India Takes Extreme Measures to Handle Drought

ASSOCIATED PRESS, ABC NEWS, et al

 

 

 

No matter how confident they feel about their relationship every bride worries her future spouse will croak at the altar come the big day.

But in a number of different parts of India, croaking is the norm during some much-celebrated Hindu weddings.

Five Hindu priests chanting scriptures pronounced "you are now frog and wife" to a groom named Punarvasu and his amphibian bride Pushala, who were joined in holy Hindu matrimony by villagers, hoping the ancient custom will bring monsoon rains to their drought-stricken district.

Organizer Nandkumar Pawar says thousands of people gathered Thursday, July 12, 2012, in a massive tent in Patkhal village for the lavish wedding banquet.

He said Saturday (July 14)  that the frogs were decorated with flowers and smeared with turmeric, a holy and auspicious ointment. A brass band played Bollywood film songs while the priests blessed the frogs.

The region in southeast Maharashtra state, not far from Mumbai, India's financial capital.

Similarly, two frogs - Barun and Bijuli - were joined in matrimony in another traditional Hindu ceremony in Hengrabari, in the northwestern Indian state of Assam. Again, it wasn't the result of an amphibian romance, and neither of the frogs turned into a prince after being kissed.

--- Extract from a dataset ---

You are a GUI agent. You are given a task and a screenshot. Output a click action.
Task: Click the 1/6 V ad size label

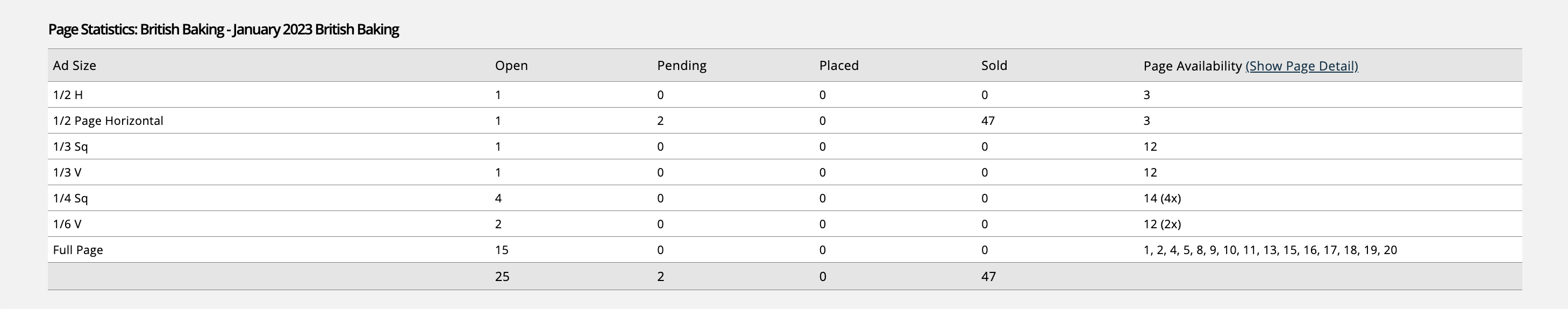pos(67,224)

This is what many Hindu-Indians do to end a dry spell if it leads to severe water shortages. Unless, of course, they can divert the waterways flowing through Punjab.

"It's a traditional belief that when a frog marriage is performed, the Barun Devata [the Hindu rain-god] is pleased and the rain comes," former councillor Bijoy Das told The Hindu newspaper.

The wedding of the frogs -- male Barun (meaning wind) and female Bijuli (meaning thunder) -- was accompanied by all the usual traditions, including songs and gifts presented to the bride.

The amphibians were then fed a special celebratory lunch of flies and mosquitoes. After the ceremony, the happy couple were sent on their honeymoon -- by being released into a local stream.

A spokesman for the local government authorities said: 'The marriage went off very well. We hope that now the rains will finally come. The region is absolutely parched and we need rain. We didn't know what else to do.'

The news was not so good, however, for a male toad who attended the ceremony, who died during the proceedings.

 

[Courtesy: Associated Press, ABC News, Metro. Edited for sikhchic.com]

July 15, 2012


Conversation about this article

1: Jaswinder Singh (Brier, Washington, U.S.A.), July 15, 2012, 9:25 PM.

If a Sikh (Jagmeet Samundri) makes a movie and wants to show warriors riding horses in it, the censor board wants him to take that scene out because they consider it animal cruelty and if Hindus do frog weddings and a frog dies, it's considered a religious ritual. If India keeps treating it's minorities like this, in the near future, India will be broken into a lot of small states, like in the pre-British era.